Question: In my gospel doctrine class, I rarely find topics discussed that touch on censuring parts of the scriptures, especially ones that address members of the church in our day. When Moroni says, “Why have ye polluted the holy church of God?” shouldn’t that be a concern, so that by facing this issue we can do something about it and come out from under condemnation? If we just let it slide, aren’t we actually assenting to it and therefore will be subject to covenant curses? What can members of the church do on their own to reverse this condition?
Answer: Let’s review the larger passage you quoted from: “Behold, the Lord hath shown unto me great and marvelous things concerning that which must shortly come, at that day when these things shall come forth among you. Behold, I speak unto you as if ye were present, and yet ye are not. But behold, Jesus Christ hath shown you unto me, and I know your doing. And I know that ye do walk in the pride of your hearts; and there are none save a few only who do not lift themselves up in the pride of their hearts, unto the wearing of very fine apparel, unto envying, and strifes, and malice, and persecutions, and all manner of iniquities; and your churches, yea, even every one, have become polluted because of the pride of your hearts.
“For behold, ye do love money, and your substance, and your fine apparel, and the adorning of your churches, more than ye love the poor and the needy, the sick and the afflicted. O ye pollutions, ye hypocrites, ye teachers, who sell yourselves for that which will canker, why have ye polluted the holy church of God? Why are ye ashamed to take upon you the name of Christ? Why do ye not think that greater is the value of an endless happiness than that misery which never dies—because of the praise of the world?” (Mormon 8:34–38).
The one redeeming feature of Moroni’s prophecy is that among the many whom he censures he sees “a few only who do not lift themselves up in the pride of their hearts.” Lest we assume we are counted among those “few,” compare Moroni’s prophecy with others that deal with the same end-time scenario. Jeremiah, for example, speaks of just “one of a city and two of a family” who are brought to Zion in that day (Jeremiah 3:14)—that is, to the end-time Zion to which Jehovah/Jesus comes to reign.

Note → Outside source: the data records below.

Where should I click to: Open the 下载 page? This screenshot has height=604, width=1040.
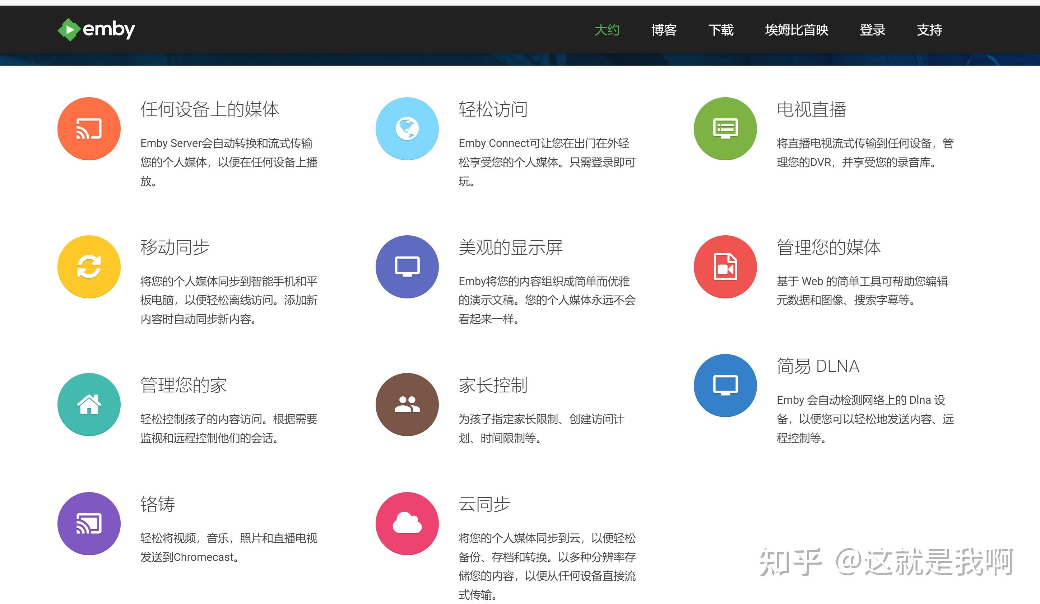click(722, 30)
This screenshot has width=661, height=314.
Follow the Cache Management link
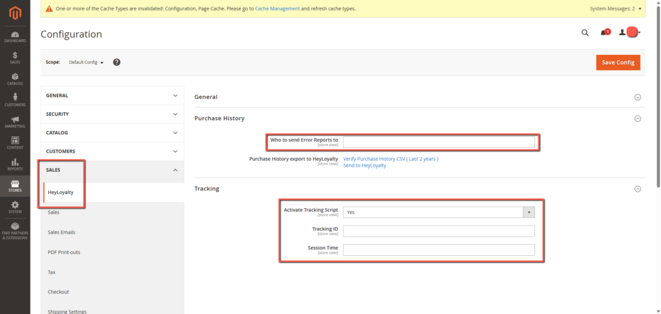278,9
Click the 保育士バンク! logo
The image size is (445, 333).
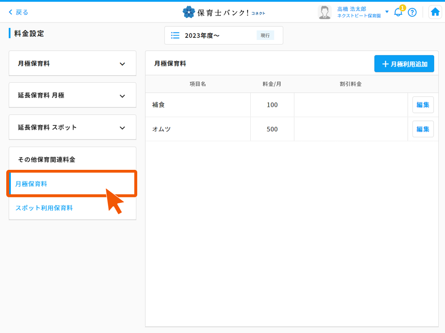[224, 12]
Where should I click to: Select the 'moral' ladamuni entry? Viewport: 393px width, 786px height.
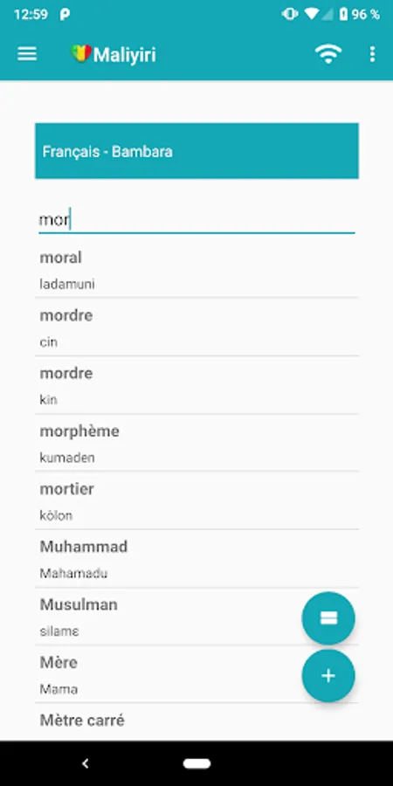point(197,269)
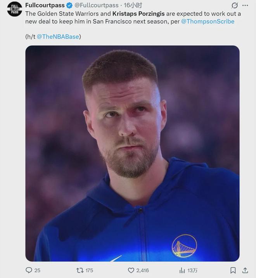Visit the @TheNBABase mention link
Viewport: 256px width, 278px height.
pyautogui.click(x=59, y=37)
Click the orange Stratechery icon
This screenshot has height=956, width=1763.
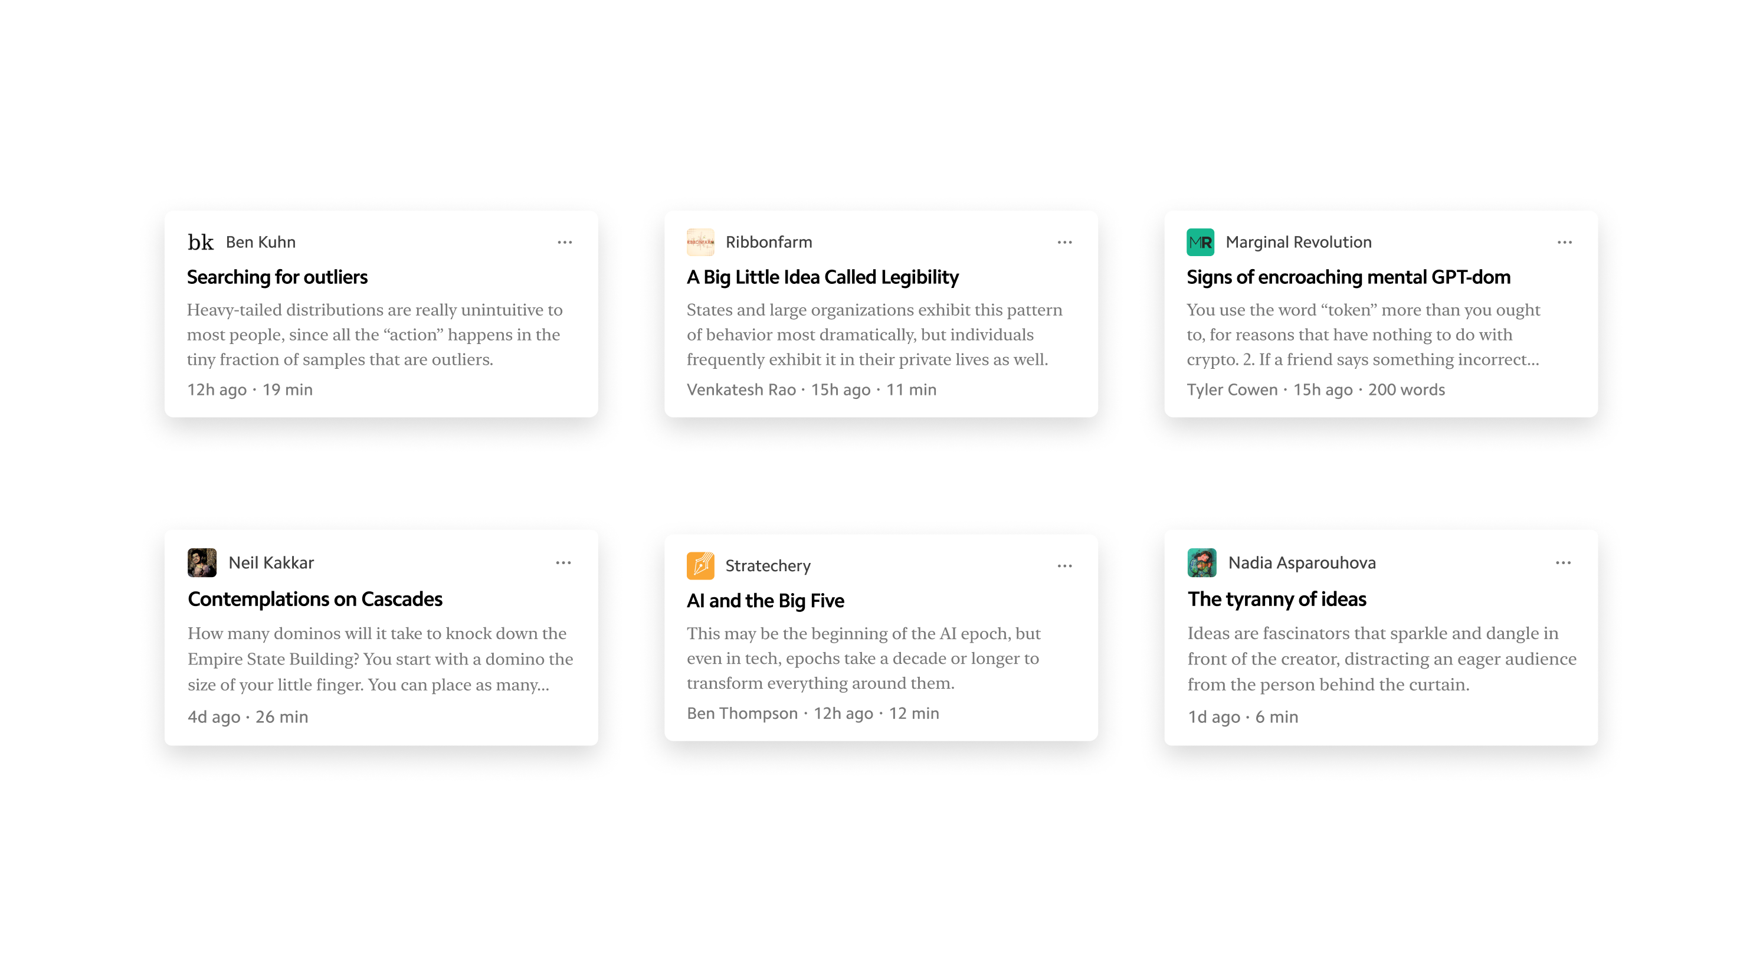coord(700,566)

In Zenos’ allegory of the olive tree, when both the mother tree and three daughter trees are full of fruit but “none of it which is good” (Jacob 5:32), there remain a few good branches that are able to bear the grafting process the Lord commands his end-time servant and fellow servants to do that succeeds in reversing this situation (Jacob 5:49–71).
In Jesus catalogue of offenses that members of the church become guilty of sometime after they have received his restored gospel (3 Nephi 16:10; 20:27–28; 21:9–11), there remain certain individuals who take the gospel back to the house of Israel—to the Jews, Ten Tribes, and Lamanites. Just as Jesus’ apostles took the gospel to the Gentiles when the house of Israel rejected it, so the reverse occurs when we, the end-time Gentiles, reject it (3 Nephi 16:4: 20:29–31, 40–41; 21:23–24; D&C 109:60).
In short, the scriptural answer to condemnatory prophecies of the church is for some members to qualify themselves spiritually and also physically to be among those saviors who take the fulness of the gospel to the house of Israel (1 Nephi 15:12–17; 2 Nephi 10:8–9).